Muqaddar Ka Sikandar was the highest-grossing Bollywood film of 1978, and the biggest Diwali blockbuster of all time. It was also the third highest-grossing Indian film of the decade, after Sholay and Bobby. Muqaddar Ka Sikandar was also an overseas blockbuster in the Soviet Union.

At the 26th Filmfare Awards, it was nominated for nine Filmfare Awards, including Best Film, but did not win in any category. It was remade into the Telugu film Prema Tarangalu (1980), and in Tamil as Amara Kaaviyam (1981). The movie was the last movie of Amitabh Bachchan and Vinod Khanna.

Plot
An orphan boy (Mayur Raj Verma) begins working in the house of a wealthy man named Ramnath (Shriram Lagoo). Ramnath does not like him. It is later revealed that another orphan had killed his wife, hence his animosity. Ramnath's young daughter Kaamna, however, empathizes with the boy and they form a friendship. Eventually, the boy is adopted by a Muslim woman named Fatima (Nirupa Roy) who also works for Ramnath, and who names him Sikandar (meaning "Conqueror"). On the occasion of Kaamna's birthday, Sikandar is refused entry to the party, and when he breaks into Kaamna's room to deliver her gift he is caught and accused of trying to rob the house. He and his mother are banished from Ramnath's home. Shortly thereafter, Fatima dies, leaving young Sikandar with the responsibility of looking after her daughter, Mehroo. A fakir, Darvesh Baba (Kader Khan) advises the mourning Sikandar to embrace the woes of life and find happiness in sadness, for then he would become the conqueror of fate.

The film cuts to grown up Sikandar (Amitabh Bachchan), revealing he has amassed a fortune by turning in smugglers and thieves to the police and receiving the reward payouts. With all his wealth, he has managed to build an impressive house for himself and Mehroo, along with setting up a profitable business. He still has not forgotten Kaamna (Raakhee). She and her father have fallen on hard times, but they snub all offers from Sikandar to become reacquainted. When Sikandar tries to speak to Kaamna she demands that he never speak to her again. Sikandar is upset by this and becomes a heavy drinker. He also begins to visit Zohra Begum's (Rekha) kotha (brothel) on a regular basis. Zohra falls into an unrequited love with Sikander and begins to refuse other clients.

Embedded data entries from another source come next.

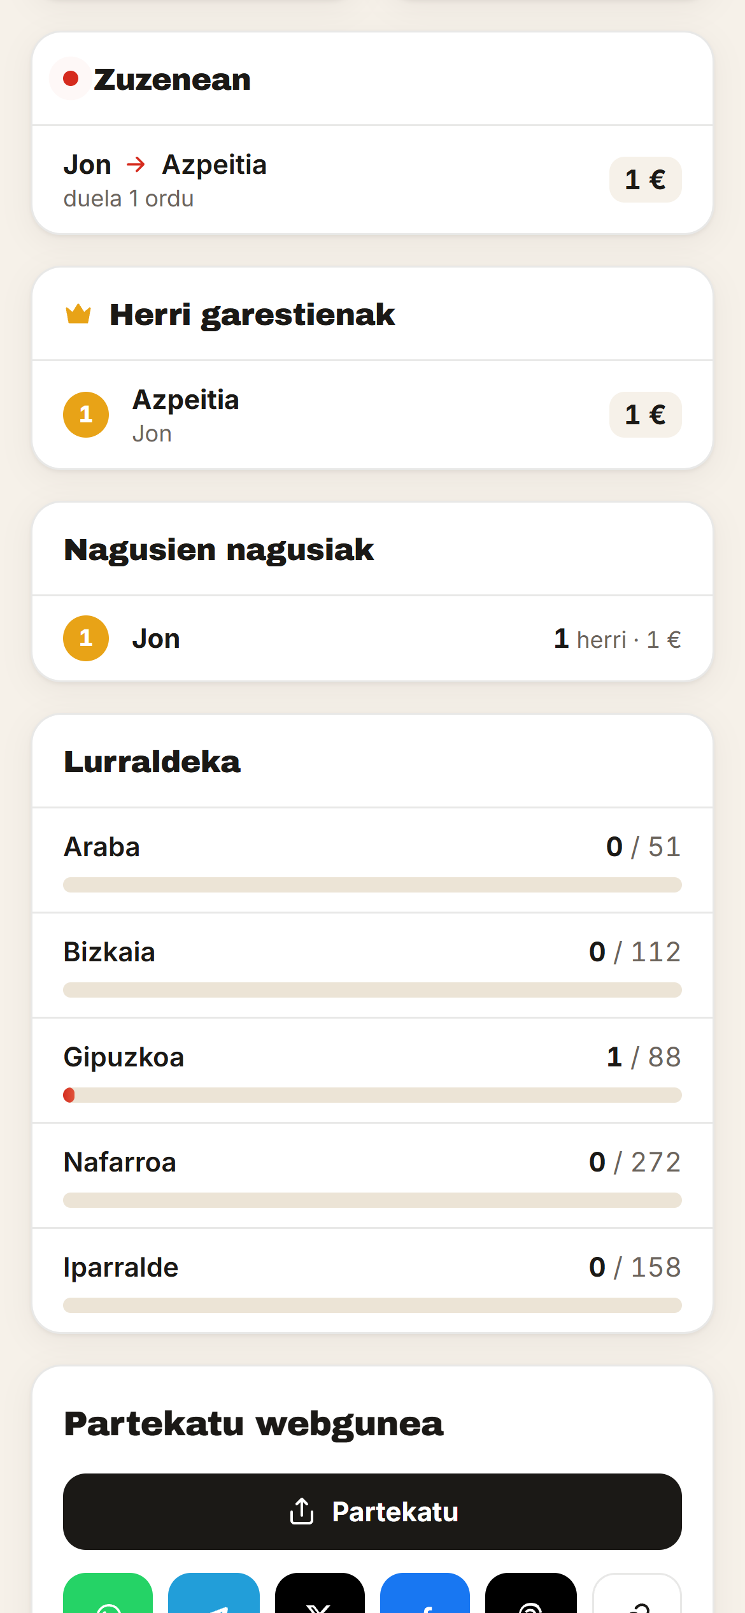Image resolution: width=745 pixels, height=1613 pixels.
Task: Open the Jon to Azpeitia live entry
Action: (373, 180)
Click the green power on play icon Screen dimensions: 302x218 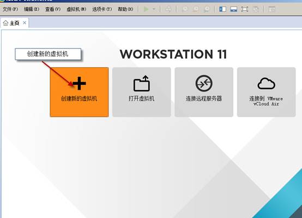pyautogui.click(x=146, y=9)
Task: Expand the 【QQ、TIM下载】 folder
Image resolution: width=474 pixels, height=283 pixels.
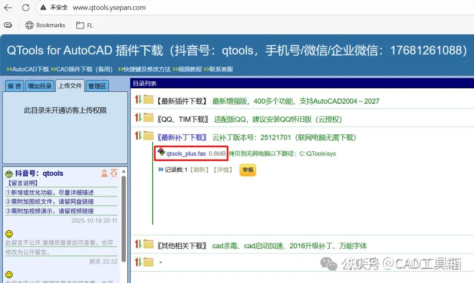Action: [148, 117]
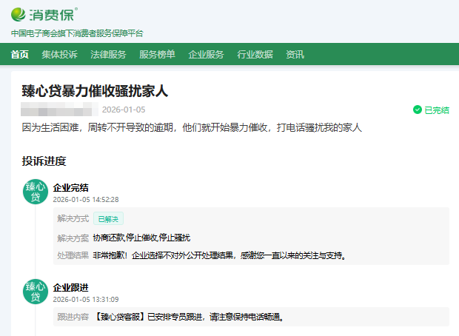The height and width of the screenshot is (336, 459).
Task: Click 臻心贷 avatar beside 企业完结
Action: coord(36,192)
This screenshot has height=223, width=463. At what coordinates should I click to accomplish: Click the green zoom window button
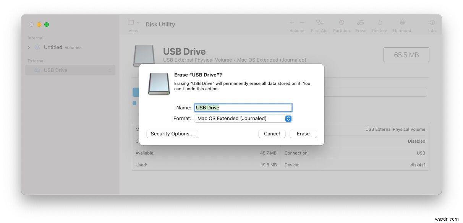point(47,24)
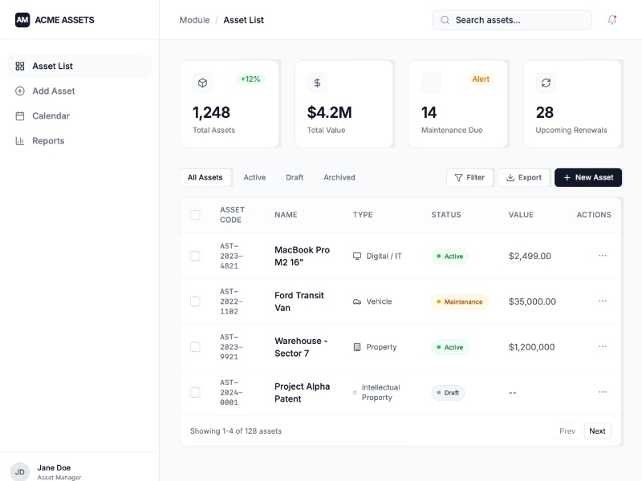Click the notification bell icon

point(612,20)

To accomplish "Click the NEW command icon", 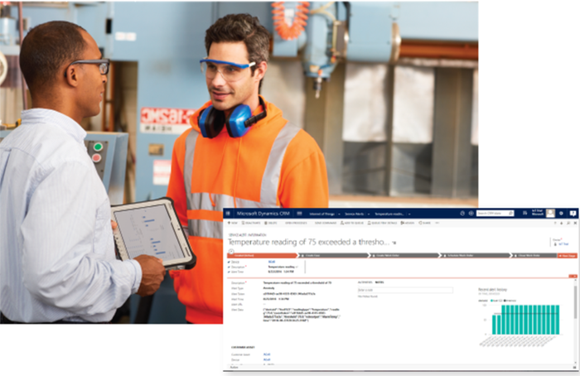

One night in a bar, Sikandar is introduced to Vishal Anand (Vinod Khanna), a down-on-his-luck lawyer. A friendship is formed when Vishal risks his own life to save Sikandar from a bomb blast. Vishal and his mother move into Sikandar's house.

A criminal named Dilawar (Amjad Khan) is in love with Zohra, and learns about her love for Sikandar. Dilawar confronts Sikandar and in the ensuing fight is thrashed by him. He swears to kill Sikandar.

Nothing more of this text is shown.